=== Text excerpt ===
· · · · ·
Break-up was late in 1806; it was 20 May before the Peace was clear of ice and Fraser and Stuart could start up the river. The travellers encountered many difficulties. Most of the rivers and creeks they followed were in freshet and swift currents impeded their progress. Good bark for canoe-building was lacking at the Portage, and the old and makeshift craft with which they set out had to be replaced at Trout Lake. Their ten crewmen were an unskilled and unsatisfactory lot; most of them suffered from illness or injuries along the way. Fraser evidently had a copy of Mackenzie’s journal, and in his own indulged occasionally in derogatory remarks about “the Knight’s” explorations. Mackenzie had failed to notice either the Pack River or the Nechako, and Fraser remarked on 5 June that he “could prove that he seldom or ever paid the attention he pretends to have done . . . .” But when he himself struggled over the height of land and encountered the rapids, rocks, fallen trees, and other hazards on the Bad River (as Mackenzie had named James Creek), he was compelled to admit on 10 July that Mackenzie had described it “with great exactness. It is certainly well named and a most dangerous place . . . .”

Fraser faced further difficulties at Stuart Lake, which he finally reached on 26 July. A post (the future Fort St James) was built there, but few goods were available with which to barter for furs. The salmon run was late and the Indians were near starvation; Fraser and his men were soon in a like state. He had intended to return to the Fraser River and trace at least part of its course before winter, but lack of goods and provisions forced him to postpone this major part of his mission. Instead, he sent Stuart to visit Fraser Lake, which the Indians had described, and later he and Stuart built there the post subsequently called Fort Fraser. The whole area Fraser named New Caledonia, because, it is believed, the country reminded him of his mother’s descriptions of the Scottish Highlands.

To his distress, no supplies or additional men reached Fraser until the autumn of 1807, and the exploration of the river had to be postponed until 1808. All he could do in the interval was establish Fort George (Prince George), on the river near the mouth of the Nechako, which was both a good site for a trading post and a convenient starting point for the trip downstream.

The party of 24 that left Fort George in four canoes on 28 May 1808 included Fraser, Stuart, Jules-Maurice Quesnel*, a young clerk, 19 other company employees, and two Indians. From the start they were greeted by Indian reports that the river below “was but a succession of falls and cascades” which they would find impossible to pass. Even the portages were extremely difficult, so much so that they tempted Fraser’s crews to run rapids almost regardless of danger in order to avoid the immense labour of carrying canoes and cargoes around obstructions. In many places steep, high banks made it impossible to leave the river, once launched upon it, and the canoes would have been helpless if they had come without warning to rapids or falls. The river was in freshet; at one point it rose eight feet in 24 hours. By 10 June, Fraser was convinced at last that the Indians were right in contending that it was madness to descend the river itself. Some distance above the site of Lillooet the canoes were stored on a scaffold in a shady spot, goods that could not be carried were cached, and the party pressed forward on foot.
· · · · ·
=== Information shown ===
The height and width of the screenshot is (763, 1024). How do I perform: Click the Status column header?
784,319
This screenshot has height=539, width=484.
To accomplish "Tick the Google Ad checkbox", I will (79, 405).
· · · · ·
=== Short task ===
Rewrite the passage on Fraser's explorations from "Fraser faced further" to "the Scottish Highlands.", changing "salmon run" to "fish run".

=== Written response ===
Fraser faced further difficulties at Stuart Lake, which he finally reached on 26 July. A post (the future Fort St James) was built there, but few goods were available with which to barter for furs. The fish run was late and the Indians were near starvation; Fraser and his men were soon in a like state. He had intended to return to the Fraser River and trace at least part of its course before winter, but lack of goods and provisions forced him to postpone this major part of his mission. Instead, he sent Stuart to visit Fraser Lake, which the Indians had described, and later he and Stuart built there the post subsequently called Fort Fraser. The whole area Fraser named New Caledonia, because, it is believed, the country reminded him of his mother’s descriptions of the Scottish Highlands.